__Available records__:
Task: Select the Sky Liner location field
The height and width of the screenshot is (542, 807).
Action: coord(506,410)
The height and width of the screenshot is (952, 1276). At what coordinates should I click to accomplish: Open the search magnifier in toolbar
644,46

...

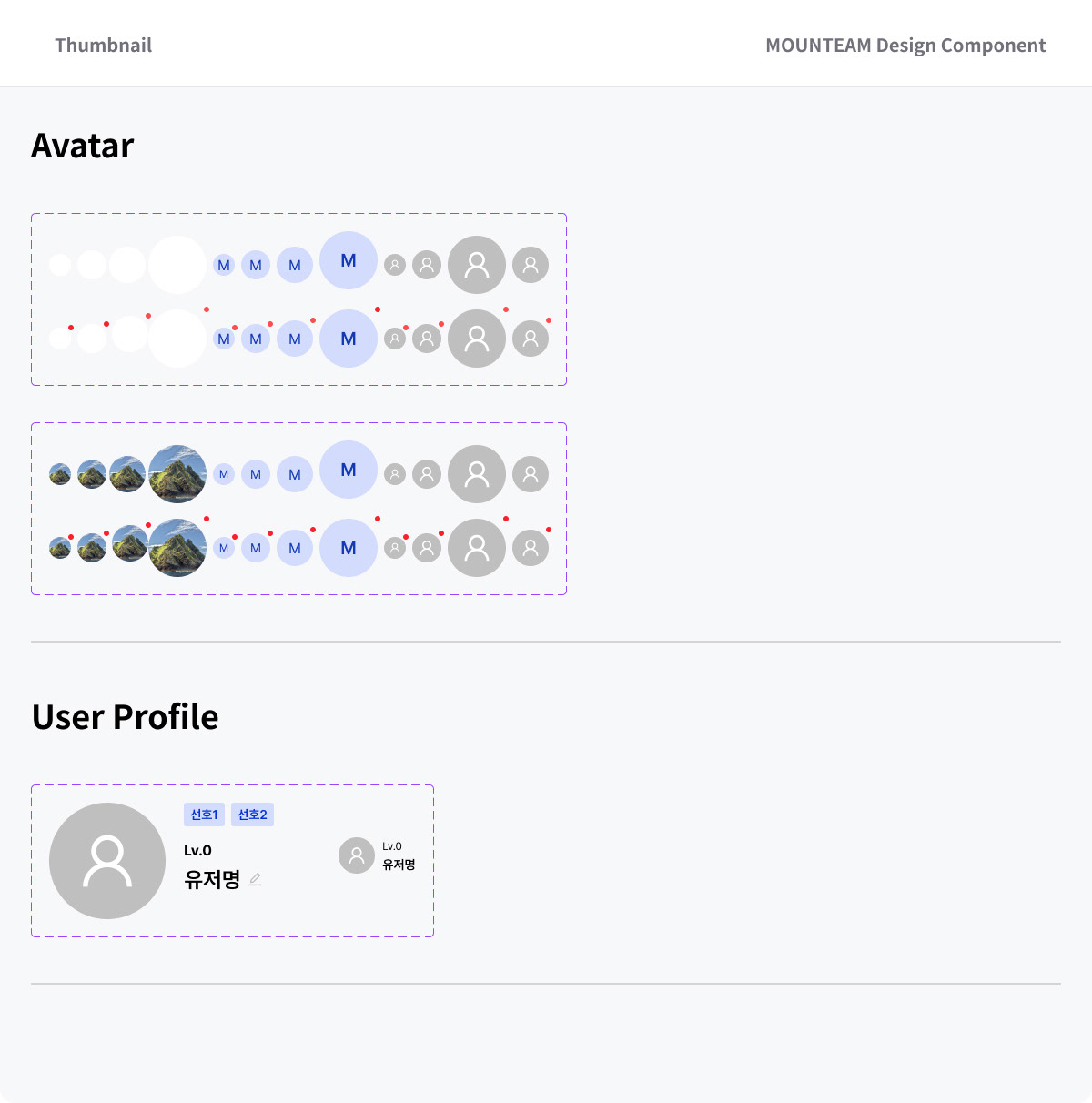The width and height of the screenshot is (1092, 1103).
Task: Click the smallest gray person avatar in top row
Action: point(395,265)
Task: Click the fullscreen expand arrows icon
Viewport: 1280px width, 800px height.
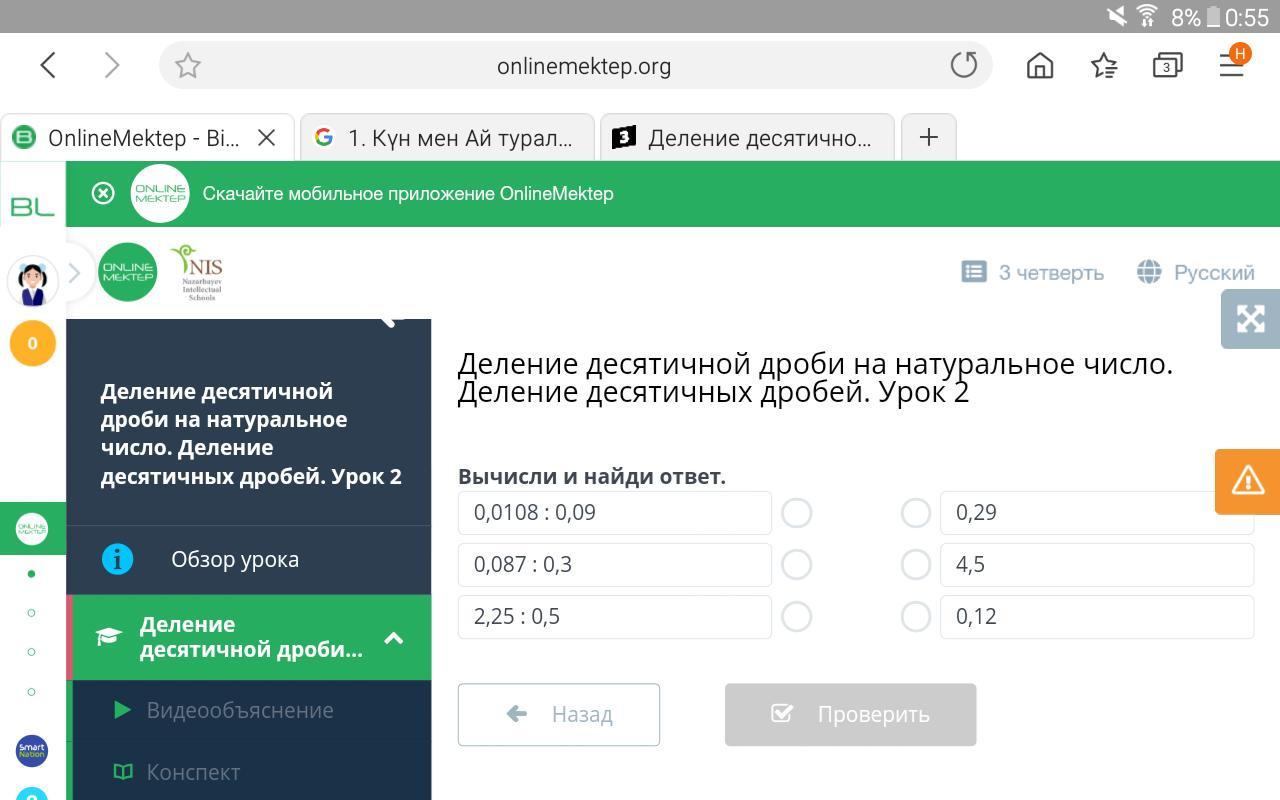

__Work instruction__: Print exactly the lines above from the one with "Task: Click the fullscreen expand arrows icon" to the one with "Viewport: 1280px width, 800px height.", including both.

__Task output__:
Task: Click the fullscreen expand arrows icon
Viewport: 1280px width, 800px height.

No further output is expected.